• **Gestellte Aufgabe A**
Wiederhole aus dem folgenden Text über die Entstehung der Sprachen wörtlich alles von „Zum Zwecke der“ bis hinunter zu „Sprachen geprägt hat.“.

• **Textabschnitt**
-------------------------

In seinen Werken wird das Werden des Wortes rekonstruiert und gezeigt, wie Begriffe aus losen mündlichen überlieferten Formen durch die Schrift sich zu festen Strukturen verwandeln und die historischen Sprachen bilden, die wir heute kennen. Dabei wird Etymologie neu definiert, nämlich nicht als primäres Produkt eines semantischen Prozesses, sondern als Weiterentwicklung sprachlicher Urformen und Kombinationsmöglichkeiten.

Die Ortsnamen, als die ältesten Zeugnisse der menschlichen Sprache, bestätigen diesen Prozess. Mit seiner Arbeit Toponomastik – Eine Einführung in die Ortsnamenforschung wollte Lino Franceschini die Grundlage für eine ausbaufähige Forschung der Toponomastik Europas schaffen.

Die Theorie von Lino Franceschini ist von der Sprachwissenschaftlerin Kerstin Feuge bestätigt, die unabhängig vom Autor mit der Arbeit Über den Ursprung der Sprachen – Die evolutionäre Relevanz der Wölbung, Lamberti Verlag, Oldenburg 2003, zu dem gleichen Ergebnis gelangt ist.

Zum Zwecke der Beweisführung hat Kerstin Feuge zwei der umfangreichsten Sprachfamilien der Welt, die Niger-Kongo-Sprachen und die austronesischen Sprachen, miteinander korreliert und einer gründlichen Analyse unterzogen.

Das Konzept des Schwellens als fundamentale Struktur der Sprache ist nicht nur ein völlig neuer wissenschaftlicher Ansatz. Die Theorie von Franceschini scheint Gültigkeit für die Entstehung aller Sprache der Welt zu besitzen. Es handelt sich dabei aber nicht um die von verschiedenen Forschern propagierte so genannte Proto-World, eine hypothetische Ursprache, von der alle heute bekannten Sprachfamilien abstammen, sondern um ein einziges gemeinsames Grundkonzept, das die Entstehung aller Sprachen geprägt hat.

-------------------------

• **Gestellte Aufgabe B**
Gib von den Zeilen unten alles ab der Zeile mit „Where should I click to: Open“ bis hinunter zum Ende dieser Zeilen als JSON-Liste von Zeichenketten aus, je Zeile ein Eintrag. Beide Enden gehören dazu, Leerzeilen fallen weg.

-------------------------

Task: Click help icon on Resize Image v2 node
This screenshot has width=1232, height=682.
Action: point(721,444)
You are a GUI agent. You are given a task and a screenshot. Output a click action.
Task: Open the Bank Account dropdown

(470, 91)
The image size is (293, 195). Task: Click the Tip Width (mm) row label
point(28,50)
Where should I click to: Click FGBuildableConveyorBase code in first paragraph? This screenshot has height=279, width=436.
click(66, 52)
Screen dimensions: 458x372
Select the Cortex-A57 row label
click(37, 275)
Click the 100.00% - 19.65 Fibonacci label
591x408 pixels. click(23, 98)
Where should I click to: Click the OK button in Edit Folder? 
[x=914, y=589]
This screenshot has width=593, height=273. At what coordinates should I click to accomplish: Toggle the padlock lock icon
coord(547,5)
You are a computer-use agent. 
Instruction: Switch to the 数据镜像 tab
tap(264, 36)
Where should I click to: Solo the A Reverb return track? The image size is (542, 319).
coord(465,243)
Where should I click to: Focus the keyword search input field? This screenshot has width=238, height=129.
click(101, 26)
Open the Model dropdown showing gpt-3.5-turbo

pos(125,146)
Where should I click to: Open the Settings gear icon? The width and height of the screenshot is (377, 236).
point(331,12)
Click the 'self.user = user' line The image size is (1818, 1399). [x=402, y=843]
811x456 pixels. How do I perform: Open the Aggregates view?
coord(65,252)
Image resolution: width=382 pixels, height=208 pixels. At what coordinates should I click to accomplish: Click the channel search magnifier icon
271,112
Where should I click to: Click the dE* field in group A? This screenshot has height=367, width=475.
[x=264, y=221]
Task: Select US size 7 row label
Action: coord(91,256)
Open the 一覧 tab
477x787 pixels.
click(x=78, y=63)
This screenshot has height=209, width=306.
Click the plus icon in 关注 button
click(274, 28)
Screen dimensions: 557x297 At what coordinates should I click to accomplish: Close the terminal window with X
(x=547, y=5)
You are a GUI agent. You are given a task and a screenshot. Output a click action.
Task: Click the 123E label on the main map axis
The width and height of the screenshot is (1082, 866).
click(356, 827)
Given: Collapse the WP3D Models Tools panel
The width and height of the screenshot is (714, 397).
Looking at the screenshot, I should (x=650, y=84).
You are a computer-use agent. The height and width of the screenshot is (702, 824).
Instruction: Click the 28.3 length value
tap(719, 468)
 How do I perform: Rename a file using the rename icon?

-------------------------

• **Ergebnis der Übung A**
Zum Zwecke der Beweisführung hat Kerstin Feuge zwei der umfangreichsten Sprachfamilien der Welt, die Niger-Kongo-Sprachen und die austronesischen Sprachen, miteinander korreliert und einer gründlichen Analyse unterzogen.

Das Konzept des Schwellens als fundamentale Struktur der Sprache ist nicht nur ein völlig neuer wissenschaftlicher Ansatz. Die Theorie von Franceschini scheint Gültigkeit für die Entstehung aller Sprache der Welt zu besitzen. Es handelt sich dabei aber nicht um die von verschiedenen Forschern propagierte so genannte Proto-World, eine hypothetische Ursprache, von der alle heute bekannten Sprachfamilien abstammen, sondern um ein einziges gemeinsames Grundkonzept, das die Entstehung aller Sprachen geprägt hat.

• **Ergebnis der Übung B**
[
  "Where should I click to: Open the Settings gear icon? The width and height of the screenshot is (377, 236).",
  "point(331,12)",
  "Click the 'self.user = user' line The image size is (1818, 1399). [x=402, y=843]",
  "811x456 pixels. How do I perform: Open the Aggregates view?",
  "coord(65,252)",
  "Image resolution: width=382 pixels, height=208 pixels. At what coordinates should I click to accomplish: Click the channel search magnifier icon",
  "271,112",
  "Where should I click to: Click the dE* field in group A? This screenshot has height=367, width=475.",
  "[x=264, y=221]",
  "Task: Select US size 7 row label",
  "Action: coord(91,256)",
  "Open the 一覧 tab",
  "477x787 pixels.",
  "click(x=78, y=63)",
  "This screenshot has height=209, width=306.",
  "Click the plus icon in 关注 button",
  "click(274, 28)",
  "Screen dimensions: 557x297 At what coordinates should I click to accomplish: Close the terminal window with X",
  "(x=547, y=5)",
  "You are a GUI agent. You are given a task and a screenshot. Output a click action.",
  "Task: Click the 123E label on the main map axis",
  "The width and height of the screenshot is (1082, 866).",
  "click(356, 827)",
  "Given: Collapse the WP3D Models Tools panel",
  "The width and height of the screenshot is (714, 397).",
  "Looking at the screenshot, I should (x=650, y=84).",
  "You are a computer-use agent. The height and width of the screenshot is (702, 824).",
  "Instruction: Click the 28.3 length value",
  "tap(719, 468)",
  " How do I perform: Rename a file using the rename icon?"
]